== Segment start ==

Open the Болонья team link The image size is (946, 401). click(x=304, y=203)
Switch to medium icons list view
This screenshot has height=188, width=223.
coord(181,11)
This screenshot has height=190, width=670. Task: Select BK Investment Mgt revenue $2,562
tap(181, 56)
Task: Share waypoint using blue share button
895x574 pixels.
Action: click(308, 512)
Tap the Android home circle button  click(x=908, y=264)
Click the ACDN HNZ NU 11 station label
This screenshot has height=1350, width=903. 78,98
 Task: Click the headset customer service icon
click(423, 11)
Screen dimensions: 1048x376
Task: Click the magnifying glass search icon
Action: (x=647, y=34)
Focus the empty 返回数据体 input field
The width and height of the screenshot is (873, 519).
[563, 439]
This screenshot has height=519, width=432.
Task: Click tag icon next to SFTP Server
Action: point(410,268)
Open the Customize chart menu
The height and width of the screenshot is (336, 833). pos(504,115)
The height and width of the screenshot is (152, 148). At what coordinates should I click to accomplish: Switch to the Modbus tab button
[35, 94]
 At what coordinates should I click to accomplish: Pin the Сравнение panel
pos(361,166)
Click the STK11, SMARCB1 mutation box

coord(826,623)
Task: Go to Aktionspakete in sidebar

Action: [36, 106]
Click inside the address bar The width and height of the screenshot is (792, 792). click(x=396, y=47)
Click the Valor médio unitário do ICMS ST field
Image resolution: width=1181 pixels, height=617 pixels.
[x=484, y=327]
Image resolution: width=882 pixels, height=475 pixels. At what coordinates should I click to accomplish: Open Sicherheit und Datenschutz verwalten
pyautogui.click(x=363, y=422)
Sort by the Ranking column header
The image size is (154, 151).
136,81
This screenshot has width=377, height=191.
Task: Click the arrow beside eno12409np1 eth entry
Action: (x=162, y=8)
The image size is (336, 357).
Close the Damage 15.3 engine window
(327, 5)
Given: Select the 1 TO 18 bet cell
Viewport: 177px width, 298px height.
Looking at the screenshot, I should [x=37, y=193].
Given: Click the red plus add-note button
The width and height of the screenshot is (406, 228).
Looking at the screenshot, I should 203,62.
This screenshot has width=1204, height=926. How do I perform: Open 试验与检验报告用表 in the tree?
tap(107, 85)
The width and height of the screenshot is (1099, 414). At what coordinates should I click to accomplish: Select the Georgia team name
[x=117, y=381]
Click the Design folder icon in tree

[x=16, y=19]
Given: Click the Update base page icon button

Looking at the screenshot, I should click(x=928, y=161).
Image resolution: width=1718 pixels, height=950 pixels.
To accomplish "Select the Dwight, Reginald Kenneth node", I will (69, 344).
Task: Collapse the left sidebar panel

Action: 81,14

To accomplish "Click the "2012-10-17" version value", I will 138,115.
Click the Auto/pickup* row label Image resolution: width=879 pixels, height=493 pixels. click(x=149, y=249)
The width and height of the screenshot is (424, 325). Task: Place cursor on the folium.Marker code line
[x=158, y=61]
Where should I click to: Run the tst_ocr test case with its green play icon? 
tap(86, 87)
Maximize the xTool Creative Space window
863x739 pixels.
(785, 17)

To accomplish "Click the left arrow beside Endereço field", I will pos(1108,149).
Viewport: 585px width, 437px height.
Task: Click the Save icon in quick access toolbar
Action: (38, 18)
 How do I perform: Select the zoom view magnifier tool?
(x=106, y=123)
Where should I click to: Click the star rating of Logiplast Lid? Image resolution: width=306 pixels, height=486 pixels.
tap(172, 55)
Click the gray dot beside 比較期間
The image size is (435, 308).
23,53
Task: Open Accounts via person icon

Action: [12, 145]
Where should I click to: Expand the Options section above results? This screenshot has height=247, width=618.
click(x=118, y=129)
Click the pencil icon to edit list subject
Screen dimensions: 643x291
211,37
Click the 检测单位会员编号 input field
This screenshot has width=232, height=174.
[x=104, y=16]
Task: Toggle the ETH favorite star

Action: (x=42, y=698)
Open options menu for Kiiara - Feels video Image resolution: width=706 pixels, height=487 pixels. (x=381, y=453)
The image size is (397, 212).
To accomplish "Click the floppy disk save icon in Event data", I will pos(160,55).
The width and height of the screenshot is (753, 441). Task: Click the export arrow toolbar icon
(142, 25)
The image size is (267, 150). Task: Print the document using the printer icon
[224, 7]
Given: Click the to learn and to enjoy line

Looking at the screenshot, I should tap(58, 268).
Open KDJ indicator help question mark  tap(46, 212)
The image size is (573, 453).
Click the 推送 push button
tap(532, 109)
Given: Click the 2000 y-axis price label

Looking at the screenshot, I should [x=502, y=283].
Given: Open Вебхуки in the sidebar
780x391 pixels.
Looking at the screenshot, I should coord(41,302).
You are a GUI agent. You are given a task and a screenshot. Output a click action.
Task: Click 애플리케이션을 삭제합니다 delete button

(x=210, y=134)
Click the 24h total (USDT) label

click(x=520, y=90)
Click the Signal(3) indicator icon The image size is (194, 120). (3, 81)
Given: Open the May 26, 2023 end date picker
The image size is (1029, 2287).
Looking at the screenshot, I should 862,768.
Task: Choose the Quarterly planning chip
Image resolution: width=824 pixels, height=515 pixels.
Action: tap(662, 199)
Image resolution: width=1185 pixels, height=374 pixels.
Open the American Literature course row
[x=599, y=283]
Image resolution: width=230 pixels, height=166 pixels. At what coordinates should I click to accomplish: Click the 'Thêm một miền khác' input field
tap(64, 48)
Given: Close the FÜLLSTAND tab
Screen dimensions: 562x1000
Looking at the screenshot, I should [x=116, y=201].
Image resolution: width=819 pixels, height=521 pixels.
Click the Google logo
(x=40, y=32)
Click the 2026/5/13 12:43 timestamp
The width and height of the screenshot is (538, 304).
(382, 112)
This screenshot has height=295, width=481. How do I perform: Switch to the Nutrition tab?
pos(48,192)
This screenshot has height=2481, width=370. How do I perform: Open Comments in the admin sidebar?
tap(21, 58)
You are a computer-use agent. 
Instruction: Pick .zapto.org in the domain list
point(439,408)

== Segment end ==

● **WORK ORDER**: The job here is to write out all the entries again exactly.

● **RESULT OF THE EXERCISE**:
Open the Болонья team link The image size is (946, 401). click(x=304, y=203)
Switch to medium icons list view
This screenshot has height=188, width=223.
coord(181,11)
This screenshot has height=190, width=670. Task: Select BK Investment Mgt revenue $2,562
tap(181, 56)
Task: Share waypoint using blue share button
895x574 pixels.
Action: click(308, 512)
Tap the Android home circle button  click(x=908, y=264)
Click the ACDN HNZ NU 11 station label
This screenshot has height=1350, width=903. 78,98
 Task: Click the headset customer service icon
click(423, 11)
Screen dimensions: 1048x376
Task: Click the magnifying glass search icon
Action: (x=647, y=34)
Focus the empty 返回数据体 input field
The width and height of the screenshot is (873, 519).
[563, 439]
This screenshot has height=519, width=432.
Task: Click tag icon next to SFTP Server
Action: point(410,268)
Open the Customize chart menu
The height and width of the screenshot is (336, 833). pos(504,115)
The height and width of the screenshot is (152, 148). At what coordinates should I click to accomplish: Switch to the Modbus tab button
[35, 94]
 At what coordinates should I click to accomplish: Pin the Сравнение panel
pos(361,166)
Click the STK11, SMARCB1 mutation box

coord(826,623)
Task: Go to Aktionspakete in sidebar

Action: [36, 106]
Click inside the address bar The width and height of the screenshot is (792, 792). click(x=396, y=47)
Click the Valor médio unitário do ICMS ST field
Image resolution: width=1181 pixels, height=617 pixels.
[x=484, y=327]
Image resolution: width=882 pixels, height=475 pixels. At what coordinates should I click to accomplish: Open Sicherheit und Datenschutz verwalten
pyautogui.click(x=363, y=422)
Sort by the Ranking column header
The image size is (154, 151).
136,81
This screenshot has width=377, height=191.
Task: Click the arrow beside eno12409np1 eth entry
Action: (x=162, y=8)
The image size is (336, 357).
Close the Damage 15.3 engine window
(327, 5)
Given: Select the 1 TO 18 bet cell
Viewport: 177px width, 298px height.
Looking at the screenshot, I should [x=37, y=193].
Given: Click the red plus add-note button
The width and height of the screenshot is (406, 228).
Looking at the screenshot, I should 203,62.
This screenshot has width=1204, height=926. How do I perform: Open 试验与检验报告用表 in the tree?
tap(107, 85)
The width and height of the screenshot is (1099, 414). At what coordinates should I click to accomplish: Select the Georgia team name
[x=117, y=381]
Click the Design folder icon in tree

[x=16, y=19]
Given: Click the Update base page icon button

Looking at the screenshot, I should click(x=928, y=161).
Image resolution: width=1718 pixels, height=950 pixels.
To accomplish "Select the Dwight, Reginald Kenneth node", I will (69, 344).
Task: Collapse the left sidebar panel

Action: 81,14

To accomplish "Click the "2012-10-17" version value", I will 138,115.
Click the Auto/pickup* row label Image resolution: width=879 pixels, height=493 pixels. click(x=149, y=249)
The width and height of the screenshot is (424, 325). Task: Place cursor on the folium.Marker code line
[x=158, y=61]
Where should I click to: Run the tst_ocr test case with its green play icon? 
tap(86, 87)
Maximize the xTool Creative Space window
863x739 pixels.
(785, 17)

To accomplish "Click the left arrow beside Endereço field", I will pos(1108,149).
Viewport: 585px width, 437px height.
Task: Click the Save icon in quick access toolbar
Action: (38, 18)
 How do I perform: Select the zoom view magnifier tool?
(x=106, y=123)
Where should I click to: Click the star rating of Logiplast Lid? Image resolution: width=306 pixels, height=486 pixels.
tap(172, 55)
Click the gray dot beside 比較期間
The image size is (435, 308).
23,53
Task: Open Accounts via person icon

Action: [12, 145]
Where should I click to: Expand the Options section above results? This screenshot has height=247, width=618.
click(x=118, y=129)
Click the pencil icon to edit list subject
Screen dimensions: 643x291
211,37
Click the 检测单位会员编号 input field
This screenshot has width=232, height=174.
[x=104, y=16]
Task: Toggle the ETH favorite star

Action: (x=42, y=698)
Open options menu for Kiiara - Feels video Image resolution: width=706 pixels, height=487 pixels. (x=381, y=453)
The image size is (397, 212).
To accomplish "Click the floppy disk save icon in Event data", I will pos(160,55).
The width and height of the screenshot is (753, 441). Task: Click the export arrow toolbar icon
(142, 25)
The image size is (267, 150). Task: Print the document using the printer icon
[224, 7]
Given: Click the to learn and to enjoy line

Looking at the screenshot, I should tap(58, 268).
Open KDJ indicator help question mark  tap(46, 212)
The image size is (573, 453).
Click the 推送 push button
tap(532, 109)
Given: Click the 2000 y-axis price label

Looking at the screenshot, I should [x=502, y=283].
Given: Open Вебхуки in the sidebar
780x391 pixels.
Looking at the screenshot, I should coord(41,302).
You are a GUI agent. You are given a task and a screenshot. Output a click action.
Task: Click 애플리케이션을 삭제합니다 delete button

(x=210, y=134)
Click the 24h total (USDT) label

click(x=520, y=90)
Click the Signal(3) indicator icon The image size is (194, 120). (3, 81)
Given: Open the May 26, 2023 end date picker
The image size is (1029, 2287).
Looking at the screenshot, I should 862,768.
Task: Choose the Quarterly planning chip
Image resolution: width=824 pixels, height=515 pixels.
Action: tap(662, 199)
Image resolution: width=1185 pixels, height=374 pixels.
Open the American Literature course row
[x=599, y=283]
Image resolution: width=230 pixels, height=166 pixels. At what coordinates should I click to accomplish: Click the 'Thêm một miền khác' input field
tap(64, 48)
Given: Close the FÜLLSTAND tab
Screen dimensions: 562x1000
Looking at the screenshot, I should [x=116, y=201].
Image resolution: width=819 pixels, height=521 pixels.
Click the Google logo
(x=40, y=32)
Click the 2026/5/13 12:43 timestamp
The width and height of the screenshot is (538, 304).
(382, 112)
This screenshot has height=295, width=481. How do I perform: Switch to the Nutrition tab?
pos(48,192)
This screenshot has height=2481, width=370. How do I perform: Open Comments in the admin sidebar?
tap(21, 58)
You are a computer-use agent. 
Instruction: Pick .zapto.org in the domain list
point(439,408)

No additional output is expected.